Recorded data
══════
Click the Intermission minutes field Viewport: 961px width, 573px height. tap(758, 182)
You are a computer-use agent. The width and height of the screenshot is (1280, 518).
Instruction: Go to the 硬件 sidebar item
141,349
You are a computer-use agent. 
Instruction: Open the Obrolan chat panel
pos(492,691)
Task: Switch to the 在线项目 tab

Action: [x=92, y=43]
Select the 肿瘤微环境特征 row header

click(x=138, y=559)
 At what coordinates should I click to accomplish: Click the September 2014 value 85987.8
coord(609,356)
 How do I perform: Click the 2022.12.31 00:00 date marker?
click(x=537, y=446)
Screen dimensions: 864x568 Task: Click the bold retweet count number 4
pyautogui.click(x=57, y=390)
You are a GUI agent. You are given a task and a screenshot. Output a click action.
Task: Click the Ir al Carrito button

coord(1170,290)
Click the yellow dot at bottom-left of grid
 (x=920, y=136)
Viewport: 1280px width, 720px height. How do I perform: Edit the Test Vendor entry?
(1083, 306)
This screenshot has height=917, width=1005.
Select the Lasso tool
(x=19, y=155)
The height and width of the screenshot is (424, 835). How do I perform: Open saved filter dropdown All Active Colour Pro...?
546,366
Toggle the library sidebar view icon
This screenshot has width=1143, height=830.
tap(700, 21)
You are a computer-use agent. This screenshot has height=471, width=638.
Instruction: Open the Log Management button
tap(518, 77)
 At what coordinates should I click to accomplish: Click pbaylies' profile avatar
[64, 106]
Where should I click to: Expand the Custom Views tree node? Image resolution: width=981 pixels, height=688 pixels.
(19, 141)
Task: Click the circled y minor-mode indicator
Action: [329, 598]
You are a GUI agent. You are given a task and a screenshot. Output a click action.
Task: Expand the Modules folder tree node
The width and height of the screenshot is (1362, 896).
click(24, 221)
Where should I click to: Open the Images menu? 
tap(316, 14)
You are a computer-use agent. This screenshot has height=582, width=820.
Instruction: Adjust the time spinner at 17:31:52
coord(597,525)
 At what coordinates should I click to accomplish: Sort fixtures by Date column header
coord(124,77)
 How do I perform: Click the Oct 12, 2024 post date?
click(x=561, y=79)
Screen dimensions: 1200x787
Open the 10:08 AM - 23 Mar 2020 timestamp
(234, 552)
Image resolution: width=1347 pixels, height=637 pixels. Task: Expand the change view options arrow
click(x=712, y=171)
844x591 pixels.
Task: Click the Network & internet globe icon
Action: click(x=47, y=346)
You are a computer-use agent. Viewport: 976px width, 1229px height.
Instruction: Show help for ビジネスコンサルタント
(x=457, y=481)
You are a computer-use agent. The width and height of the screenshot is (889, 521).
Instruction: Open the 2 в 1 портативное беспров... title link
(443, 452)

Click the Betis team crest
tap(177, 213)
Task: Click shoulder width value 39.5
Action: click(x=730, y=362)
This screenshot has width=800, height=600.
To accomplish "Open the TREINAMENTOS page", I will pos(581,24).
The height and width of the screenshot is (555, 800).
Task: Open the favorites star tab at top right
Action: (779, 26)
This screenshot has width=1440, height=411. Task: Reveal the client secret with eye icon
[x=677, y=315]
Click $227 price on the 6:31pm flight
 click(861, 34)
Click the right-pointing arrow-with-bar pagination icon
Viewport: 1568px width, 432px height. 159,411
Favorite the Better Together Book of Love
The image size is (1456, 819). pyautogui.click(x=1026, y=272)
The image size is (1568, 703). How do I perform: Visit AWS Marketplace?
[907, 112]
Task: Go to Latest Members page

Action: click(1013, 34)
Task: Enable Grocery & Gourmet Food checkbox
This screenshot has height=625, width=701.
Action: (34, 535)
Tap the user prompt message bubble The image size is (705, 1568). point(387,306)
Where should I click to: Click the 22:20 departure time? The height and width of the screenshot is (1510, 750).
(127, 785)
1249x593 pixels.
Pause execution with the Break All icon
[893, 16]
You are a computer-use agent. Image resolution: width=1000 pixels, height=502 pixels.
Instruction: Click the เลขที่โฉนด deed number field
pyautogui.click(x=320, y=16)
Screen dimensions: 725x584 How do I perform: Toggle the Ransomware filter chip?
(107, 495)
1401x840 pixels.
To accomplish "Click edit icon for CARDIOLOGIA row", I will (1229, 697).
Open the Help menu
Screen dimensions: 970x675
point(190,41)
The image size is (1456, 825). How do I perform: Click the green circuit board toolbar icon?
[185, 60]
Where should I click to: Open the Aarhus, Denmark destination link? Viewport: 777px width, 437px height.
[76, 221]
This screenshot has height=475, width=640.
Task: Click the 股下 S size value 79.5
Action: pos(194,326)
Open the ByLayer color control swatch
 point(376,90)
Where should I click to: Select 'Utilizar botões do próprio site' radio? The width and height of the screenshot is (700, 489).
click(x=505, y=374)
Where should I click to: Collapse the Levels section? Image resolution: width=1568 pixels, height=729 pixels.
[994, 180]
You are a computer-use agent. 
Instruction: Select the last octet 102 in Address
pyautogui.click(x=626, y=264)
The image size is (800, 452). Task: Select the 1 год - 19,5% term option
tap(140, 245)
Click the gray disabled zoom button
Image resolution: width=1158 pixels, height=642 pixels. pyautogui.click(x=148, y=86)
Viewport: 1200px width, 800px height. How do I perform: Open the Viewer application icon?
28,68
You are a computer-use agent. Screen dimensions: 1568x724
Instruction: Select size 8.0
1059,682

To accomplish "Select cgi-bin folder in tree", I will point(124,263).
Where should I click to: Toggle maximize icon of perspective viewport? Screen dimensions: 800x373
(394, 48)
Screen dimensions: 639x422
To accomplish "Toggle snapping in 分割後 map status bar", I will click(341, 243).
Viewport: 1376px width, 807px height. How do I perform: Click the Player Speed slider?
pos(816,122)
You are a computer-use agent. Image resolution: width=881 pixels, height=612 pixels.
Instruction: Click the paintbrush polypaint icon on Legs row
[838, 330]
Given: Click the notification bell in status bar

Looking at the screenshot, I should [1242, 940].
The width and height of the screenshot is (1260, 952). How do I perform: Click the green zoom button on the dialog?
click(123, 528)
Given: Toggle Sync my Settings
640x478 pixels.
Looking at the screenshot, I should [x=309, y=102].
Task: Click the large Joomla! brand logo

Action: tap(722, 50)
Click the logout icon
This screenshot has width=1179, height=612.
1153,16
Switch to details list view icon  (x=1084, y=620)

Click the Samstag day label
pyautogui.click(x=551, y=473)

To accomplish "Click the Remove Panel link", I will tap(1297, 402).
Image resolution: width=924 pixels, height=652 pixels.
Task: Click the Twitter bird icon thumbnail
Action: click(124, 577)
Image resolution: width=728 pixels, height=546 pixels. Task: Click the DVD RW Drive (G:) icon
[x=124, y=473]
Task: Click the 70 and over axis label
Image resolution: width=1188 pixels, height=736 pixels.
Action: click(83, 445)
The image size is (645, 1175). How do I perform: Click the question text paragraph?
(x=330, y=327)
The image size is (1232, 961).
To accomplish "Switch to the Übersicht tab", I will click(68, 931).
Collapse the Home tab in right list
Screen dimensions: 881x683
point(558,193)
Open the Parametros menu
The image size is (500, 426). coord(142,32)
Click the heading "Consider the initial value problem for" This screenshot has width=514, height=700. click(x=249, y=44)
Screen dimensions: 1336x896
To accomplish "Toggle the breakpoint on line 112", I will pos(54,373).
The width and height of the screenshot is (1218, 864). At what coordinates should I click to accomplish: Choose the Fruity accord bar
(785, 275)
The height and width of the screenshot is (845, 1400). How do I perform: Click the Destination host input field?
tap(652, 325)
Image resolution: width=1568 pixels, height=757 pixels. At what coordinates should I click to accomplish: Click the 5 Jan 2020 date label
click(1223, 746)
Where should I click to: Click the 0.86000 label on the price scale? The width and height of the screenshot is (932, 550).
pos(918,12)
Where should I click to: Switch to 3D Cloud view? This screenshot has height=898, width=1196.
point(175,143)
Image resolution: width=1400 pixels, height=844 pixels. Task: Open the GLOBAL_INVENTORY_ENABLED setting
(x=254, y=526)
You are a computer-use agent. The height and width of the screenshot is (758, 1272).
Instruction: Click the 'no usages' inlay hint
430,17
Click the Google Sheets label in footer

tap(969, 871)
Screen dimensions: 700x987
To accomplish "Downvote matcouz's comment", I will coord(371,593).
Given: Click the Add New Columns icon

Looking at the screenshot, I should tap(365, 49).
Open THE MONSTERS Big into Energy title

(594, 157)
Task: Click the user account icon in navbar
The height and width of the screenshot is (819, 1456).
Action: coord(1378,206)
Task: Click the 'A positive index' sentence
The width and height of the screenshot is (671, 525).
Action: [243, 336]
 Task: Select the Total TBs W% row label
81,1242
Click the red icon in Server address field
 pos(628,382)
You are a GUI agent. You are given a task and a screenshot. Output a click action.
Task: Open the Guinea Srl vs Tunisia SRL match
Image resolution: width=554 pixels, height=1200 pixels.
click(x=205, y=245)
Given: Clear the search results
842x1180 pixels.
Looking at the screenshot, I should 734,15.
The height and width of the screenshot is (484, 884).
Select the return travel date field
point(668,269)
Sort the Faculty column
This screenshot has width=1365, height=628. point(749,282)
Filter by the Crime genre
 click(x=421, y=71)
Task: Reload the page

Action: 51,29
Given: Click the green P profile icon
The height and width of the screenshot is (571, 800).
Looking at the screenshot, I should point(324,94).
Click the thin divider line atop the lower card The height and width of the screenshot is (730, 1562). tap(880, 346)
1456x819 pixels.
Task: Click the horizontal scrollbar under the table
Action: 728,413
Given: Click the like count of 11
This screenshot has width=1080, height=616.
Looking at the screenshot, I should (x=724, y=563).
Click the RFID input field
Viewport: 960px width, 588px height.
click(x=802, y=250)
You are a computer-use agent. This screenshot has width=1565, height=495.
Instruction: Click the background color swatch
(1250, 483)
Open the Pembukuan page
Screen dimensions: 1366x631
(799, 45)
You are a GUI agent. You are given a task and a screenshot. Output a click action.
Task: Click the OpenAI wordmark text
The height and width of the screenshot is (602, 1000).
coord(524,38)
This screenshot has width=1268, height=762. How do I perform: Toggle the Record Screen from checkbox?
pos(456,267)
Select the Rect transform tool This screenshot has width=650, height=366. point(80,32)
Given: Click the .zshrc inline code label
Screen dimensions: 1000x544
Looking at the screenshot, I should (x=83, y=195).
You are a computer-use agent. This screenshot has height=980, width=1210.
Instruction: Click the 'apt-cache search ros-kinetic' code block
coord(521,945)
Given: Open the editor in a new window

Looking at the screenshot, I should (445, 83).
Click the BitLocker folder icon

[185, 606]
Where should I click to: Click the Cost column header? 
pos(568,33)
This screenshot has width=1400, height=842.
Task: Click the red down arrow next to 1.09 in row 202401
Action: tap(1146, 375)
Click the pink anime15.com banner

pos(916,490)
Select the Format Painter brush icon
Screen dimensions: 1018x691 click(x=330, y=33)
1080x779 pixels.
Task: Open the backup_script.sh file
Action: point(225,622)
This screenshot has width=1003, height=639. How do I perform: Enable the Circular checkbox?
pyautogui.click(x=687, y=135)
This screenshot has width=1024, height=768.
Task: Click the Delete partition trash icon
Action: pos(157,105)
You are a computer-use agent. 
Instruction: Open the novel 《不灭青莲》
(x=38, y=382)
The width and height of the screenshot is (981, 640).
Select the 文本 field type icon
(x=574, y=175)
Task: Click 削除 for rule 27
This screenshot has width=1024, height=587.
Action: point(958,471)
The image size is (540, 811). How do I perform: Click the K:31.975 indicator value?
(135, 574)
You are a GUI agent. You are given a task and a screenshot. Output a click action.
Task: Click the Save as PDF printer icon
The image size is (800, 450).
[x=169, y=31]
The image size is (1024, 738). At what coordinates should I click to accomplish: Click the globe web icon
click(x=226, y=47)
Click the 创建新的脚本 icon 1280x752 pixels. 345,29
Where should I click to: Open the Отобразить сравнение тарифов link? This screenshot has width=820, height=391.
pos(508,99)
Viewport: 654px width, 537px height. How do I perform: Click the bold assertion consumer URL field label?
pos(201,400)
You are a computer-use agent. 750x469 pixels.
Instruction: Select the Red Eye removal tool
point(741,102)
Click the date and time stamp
══════
Check every line above for the word "list" and copy those that have it.

• Result of this task
Switch to details list view icon  (x=1084, y=620)
Collapse the Home tab in right list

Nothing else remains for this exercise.